Game Design, Programming and running a one-man games business…

Tips on interpreting your indie game sales data.

Want to see a GRATUITOUS graph of some sales stats for one of my games? I bet you do. People love info-graphics, especially those really long vertical things with lots of numbers. I’m not going to do one of those, but I will present to you for your delight the following sales graph showing two weeks of income on an un-named website…

graph1

If you sell games online, you may well have seen similar looking graphs when looking at your own data. The thing is, just staring at a graph doesn’t help you much unless you can tie it in to the events that have influenced that data. After all, people like me are always talking about return on investment, marketing, publicity, and how to get attention, and how to convert visitors into buyers and all that kind of stuff. In other words, sales data is USELESS. What you need is sales data with context.
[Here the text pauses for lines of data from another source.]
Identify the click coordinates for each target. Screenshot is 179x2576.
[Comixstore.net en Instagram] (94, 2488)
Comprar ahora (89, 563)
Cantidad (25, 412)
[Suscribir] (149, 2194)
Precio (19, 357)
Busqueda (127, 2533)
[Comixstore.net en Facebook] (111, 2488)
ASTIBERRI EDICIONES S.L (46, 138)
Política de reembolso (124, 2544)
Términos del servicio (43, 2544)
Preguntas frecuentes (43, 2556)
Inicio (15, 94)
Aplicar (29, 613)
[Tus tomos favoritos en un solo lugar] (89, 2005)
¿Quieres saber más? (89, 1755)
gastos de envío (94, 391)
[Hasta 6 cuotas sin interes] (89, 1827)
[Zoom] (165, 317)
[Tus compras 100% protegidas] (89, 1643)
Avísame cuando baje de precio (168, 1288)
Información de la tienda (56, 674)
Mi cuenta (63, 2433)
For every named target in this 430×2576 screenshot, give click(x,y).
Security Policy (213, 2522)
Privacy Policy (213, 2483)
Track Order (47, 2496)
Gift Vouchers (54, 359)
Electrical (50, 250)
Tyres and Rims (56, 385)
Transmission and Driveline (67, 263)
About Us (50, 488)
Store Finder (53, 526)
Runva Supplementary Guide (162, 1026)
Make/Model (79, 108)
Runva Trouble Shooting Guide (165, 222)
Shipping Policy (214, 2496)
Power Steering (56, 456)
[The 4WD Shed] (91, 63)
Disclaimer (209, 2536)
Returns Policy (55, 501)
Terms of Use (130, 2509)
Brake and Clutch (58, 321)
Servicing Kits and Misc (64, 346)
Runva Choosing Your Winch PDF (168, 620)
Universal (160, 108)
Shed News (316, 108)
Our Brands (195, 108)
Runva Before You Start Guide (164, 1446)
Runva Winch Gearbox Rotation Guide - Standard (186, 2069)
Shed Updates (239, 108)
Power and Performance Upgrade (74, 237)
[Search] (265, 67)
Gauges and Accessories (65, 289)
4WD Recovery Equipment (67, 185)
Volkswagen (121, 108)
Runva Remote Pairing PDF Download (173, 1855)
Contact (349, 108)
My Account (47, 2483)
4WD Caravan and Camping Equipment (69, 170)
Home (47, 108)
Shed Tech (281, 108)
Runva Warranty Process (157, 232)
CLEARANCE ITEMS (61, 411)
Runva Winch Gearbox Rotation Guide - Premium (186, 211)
So lets add that in the version below…

graph2Now this is actually something useful, because we can use the sales data, in combination with our recent marketing efforts to deduce what is working, what is not, and how best to approach marketing and business stuff as we continue to promote and sell this indie game. You can tell immediately that the blog post where we mentioned the game resulted in a notable spike in sales, that the ad campaign had a big, but very short-lived boost, and that a new lets play that someone did had actually only a pretty small impact on our sales, ditto a new steam curator that listed the game.

From this we conclude that we should put more effort into blogging, probably keep up the ad spending, but not be too bothered about encouraging lets plays and steam curators, as they have less of an impact on our bottom line.

Except no, hold on.

That’s all bullshit.

Lets look at the real graph, through the lens of realizing that the top point on those spikes was about $1k a day, and that the game has been out a while now. We could zoom out and look not at two weeks data, but at a years data, and then with that context taken into account we can re-formulate the data for those two weeks as follows:

scroll down…

… keep going

graph3

Basically fuck-all happened in those two weeks. Did I blog about the game? Probably. Did we get a new lets play. Maybe. Did we get some new steam curators. I think we might of, I’m really not sure. But regardless what happened, it made absolutely sod all difference to our sales.

Do not fall into the trap of over-extrapolating information from noise. It is VERY VERY tempting to do so, especially when you are a new developer because you desperately want to know how sales for your game will be, and you desperately want them to be good. The problem is, as a new developer your ability to analyze this data is very very low, simply because (unless you made banished) your sales are likely, with your first game, to be low enough that any change in them is statistically irrelevant.

If you sell 5 games a week, and then suddenly one week you sell 7, thats a huge percentage boost in sales. Sales have SKYROCKETED. Sales are ‘up in a big way’. There has been a ‘boost’ in sales! But really there has not. Really, one of the people who bought last week told 2 of his friends how good the game was. This is a trivial thing you cannot analyze and cannot benefit from analyzing.

If you sell 5,000 games a week, and then suddenly sell 7,000 that IS actually significant, despite being exactly the same variation. You absolutely should draw conclusions from it.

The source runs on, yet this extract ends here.